The kid in the shirt smirked. “Yeah. Right. Convicted.”
“OK. You got me. I’m Tucker. What’s your name?”
“I’m Kurt Monroe.”
“What do you do?”
“I’m the Director for Product Engineering.”
Bingo.
“Think you could give me a demo? I’d love to see what you guys do.”
“A demo? Sure I’d lo—” The kid’s eyes got wide as he looked over my shoulder. He said, “Oh. Hello, Ms. Bronte. Do you know Aloysius Tucker?”
A familiar, but tight, voice said, “Oh yes. I know Tucker very well.”
I spun and there, resplendent in a business suit that identified her as a Captain of Industry, was Ms. Bronte. Also known as Maggie.
eleven
My brain locked as I struggled to place the drunk, naked, and passionate Maggie of last night with the sober, fashionable, and cold Maggie who stood before me.
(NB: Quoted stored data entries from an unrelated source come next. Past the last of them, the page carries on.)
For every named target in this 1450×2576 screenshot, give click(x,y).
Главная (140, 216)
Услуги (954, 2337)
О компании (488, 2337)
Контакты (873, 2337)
Seeing her with her arms crossed and her blue eyes boring into mine, I said the only thing that came to mind.
“Hi, Maggie!”
Kurt looked at me as if I had called Darth Vader “Ani.” He stammered out, “I was just talking to Tuck—”
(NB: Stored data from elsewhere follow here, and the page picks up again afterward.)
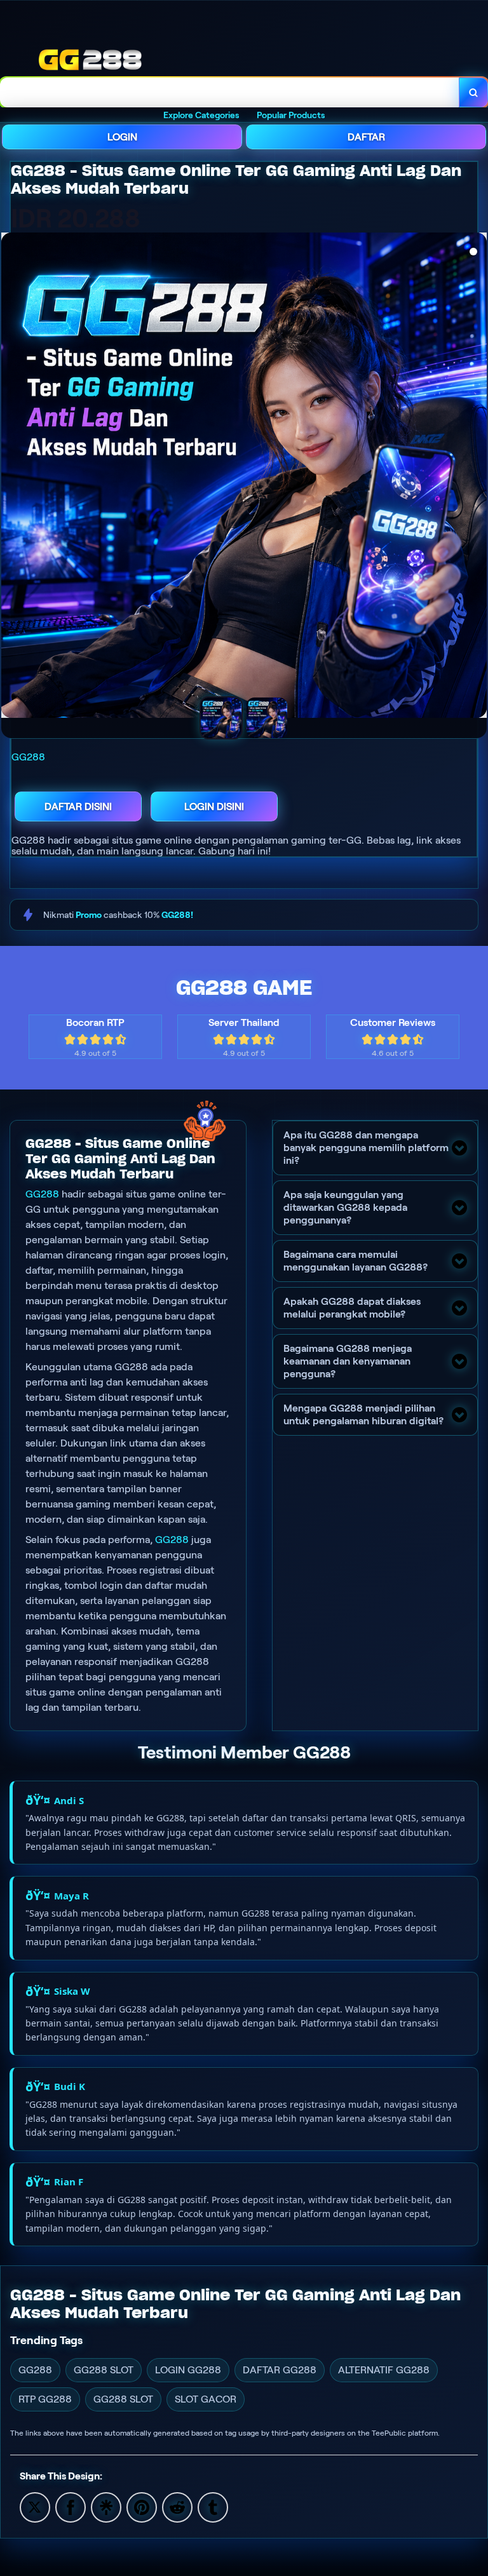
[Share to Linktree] (106, 2506)
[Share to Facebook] (70, 2506)
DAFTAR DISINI (78, 806)
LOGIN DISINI (214, 806)
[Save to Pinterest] (141, 2506)
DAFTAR (366, 136)
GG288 (42, 1194)
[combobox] (229, 92)
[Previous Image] (11, 477)
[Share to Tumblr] (213, 2506)
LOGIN (122, 136)
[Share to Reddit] (177, 2506)
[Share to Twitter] (35, 2506)
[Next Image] (476, 477)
Maggie ignored Kurt and said, “My name is Margaret.”
I said, “OK.”
“Margaret Bronte,” she continued.
“I was just—” Kurt started again.
Margaret turned on him. “Kurt, please go check on the servers. I will handle Mr. Tucker.”
“But the servers are—”
Margaret’s eyes flashed and Kurt was gone. Perhaps the force was strong in her after all.
When I saw Maggie, I was happy and surprised. Then I was confused and surprised. Now I was annoyed and surprised, but mostly annoyed. It was obvious that Maggie, now Margaret, had not simply lusted after my trim runner’s body. She wanted something else, and I was going to find out what it was.
After Kurt had evaporated, I pointed at the “Bronte Software” sign and asked, “Is there a Mr. Bronte?”
Margaret said, “Absolutely not. This is my company.” She grasped my shoulder and started to guide me toward the curtains at the back of her booth. Like all small companies, Bronte had been relegated to the edge of the show, where a blue curtain hung from a metal frame to make a wall. There was a gap in the curtain. Margaret parted it and urged me through.
I walked past the curtain, and the show disappeared. We were standing on a bare concrete floor twenty yards wide that ran across the back of the hall. The gray concrete shone, reflecting the overhead lights. We were alone. Now I could get some answers.
Margaret got in my face. “What is the meaning of this?”
“What?”
“What do you mean stalking me to my booth? Calling me ‘Maggie’? Embarrassing me in front of my employees?”
“I wasn’t stalking you.”
“So why are you here?”
I stammered, “Nate sent me here.”
Margaret stepped back and said, “Nate? Nate Russo?”
“Yes.”
“Why in the hell would you have anything to do with that old fossil?”
“He hired me.”
Margaret cocked her head. “From what I heard, he fired you. And probably did more.”
“More than what?”
“More than fire you from one job. I think he made you unhireable.”
“What do you mean?”
“Oh come on, Tucker, think! Are you working right now?”
“No.”
“Doesn’t that strike you as strange? You were the author of the Nappy Time virus.”